In The Best Interface is No Interface, Golden Krishna explains how we got to this point and what we can do to design more elegant experiences for a world beyond the screen.
Golden’s book is amusing, original and very educational. It’s a must read for everyone in the industry. To get you started, here’s what we got out of it.
UX design is not UI design
UX and UI look very much alike, don’t they? They both got the letter U (for User) and the other letter is probably not that important. Or is it? A User Experience is fundamentally different from a User Interface. But somewhere along the way, we confused the two. And instead of pursuing the best, most creative and most inventive way to solve a problem, we started to solve every problem with screens. In fact, blurring the two disciplines is probably one of the root causes of the commonly screen-obsessed approach to design.
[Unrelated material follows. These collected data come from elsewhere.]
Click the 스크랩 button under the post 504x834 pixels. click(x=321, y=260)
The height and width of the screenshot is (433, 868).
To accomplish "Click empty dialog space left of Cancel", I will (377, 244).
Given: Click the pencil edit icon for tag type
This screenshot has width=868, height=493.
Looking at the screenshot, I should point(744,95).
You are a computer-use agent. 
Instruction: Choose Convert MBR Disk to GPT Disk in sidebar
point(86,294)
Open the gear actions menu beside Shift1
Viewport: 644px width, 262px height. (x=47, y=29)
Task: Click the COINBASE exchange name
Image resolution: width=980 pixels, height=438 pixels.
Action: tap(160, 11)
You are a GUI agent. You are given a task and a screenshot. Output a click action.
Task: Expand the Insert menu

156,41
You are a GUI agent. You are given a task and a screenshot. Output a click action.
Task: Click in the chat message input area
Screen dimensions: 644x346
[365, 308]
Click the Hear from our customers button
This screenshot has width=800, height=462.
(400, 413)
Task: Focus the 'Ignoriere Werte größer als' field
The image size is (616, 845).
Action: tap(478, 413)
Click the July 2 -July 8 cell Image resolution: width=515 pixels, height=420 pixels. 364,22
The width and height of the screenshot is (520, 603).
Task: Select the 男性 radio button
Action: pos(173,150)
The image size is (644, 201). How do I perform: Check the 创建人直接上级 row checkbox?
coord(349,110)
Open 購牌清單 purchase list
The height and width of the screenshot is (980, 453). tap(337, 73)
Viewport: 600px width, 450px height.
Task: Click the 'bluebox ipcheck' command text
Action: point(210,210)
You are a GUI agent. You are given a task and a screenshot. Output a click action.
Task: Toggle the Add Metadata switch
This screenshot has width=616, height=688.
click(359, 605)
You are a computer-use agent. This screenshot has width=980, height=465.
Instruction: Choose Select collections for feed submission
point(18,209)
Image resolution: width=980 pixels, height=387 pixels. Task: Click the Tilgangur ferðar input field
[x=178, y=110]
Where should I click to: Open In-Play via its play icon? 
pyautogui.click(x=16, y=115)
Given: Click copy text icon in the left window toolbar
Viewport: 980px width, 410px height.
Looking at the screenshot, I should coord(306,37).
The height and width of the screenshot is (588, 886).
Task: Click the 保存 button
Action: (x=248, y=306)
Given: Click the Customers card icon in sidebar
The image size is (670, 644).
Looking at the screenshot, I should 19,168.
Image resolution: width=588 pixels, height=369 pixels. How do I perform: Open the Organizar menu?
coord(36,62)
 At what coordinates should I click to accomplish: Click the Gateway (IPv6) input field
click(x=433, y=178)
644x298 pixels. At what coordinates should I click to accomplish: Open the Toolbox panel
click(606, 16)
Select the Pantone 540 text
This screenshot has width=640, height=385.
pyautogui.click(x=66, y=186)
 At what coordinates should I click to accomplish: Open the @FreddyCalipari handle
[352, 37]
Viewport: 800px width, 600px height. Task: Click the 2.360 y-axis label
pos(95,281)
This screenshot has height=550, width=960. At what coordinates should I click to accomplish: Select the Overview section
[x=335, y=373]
The result is that too much of our lives is dominated by tapping, touching, swiping and clicking.
Is that a phone in your pocket?
What if instead of designing systems to be touched and tapped, we made apps that worked best when our phones are in our pockets? When we empower some of the many possibilities for machine input that are already in our phones today, we can reduce the need to fill out form fields, read notifications and react to the addictive devices that seem to grow in our hands.
“We’ve seen huge leaps in consumer technology, but there’s an awful trend that is taking us away from what really matters.”
Golden Krishna, Design Strategist at Google and author
Look at the entire process
When we design software, we tend to sketch rectangles and squares. We design what it’s like to go from screen to screen in an app. But we forget about the environment in which someone’s using it and what he or she is actually trying to get done in the first place. We should ask ourselves questions like: what are people trying to get done? Why? What triggers the process? What’s going on around them when they’re doing it? In what environment are they doing it? What kind of objects or devices do they use?
Use machine input
So instead of taking people away from the job they’re trying to get done, can we bring them closer to it? Can we reduce the number of steps instead of increasing them? There are all sorts of sensors that already exist on our phones, and by combining them, we can get them to do a lot of the things we don’t want to do, don’t know we should do, or forget to do.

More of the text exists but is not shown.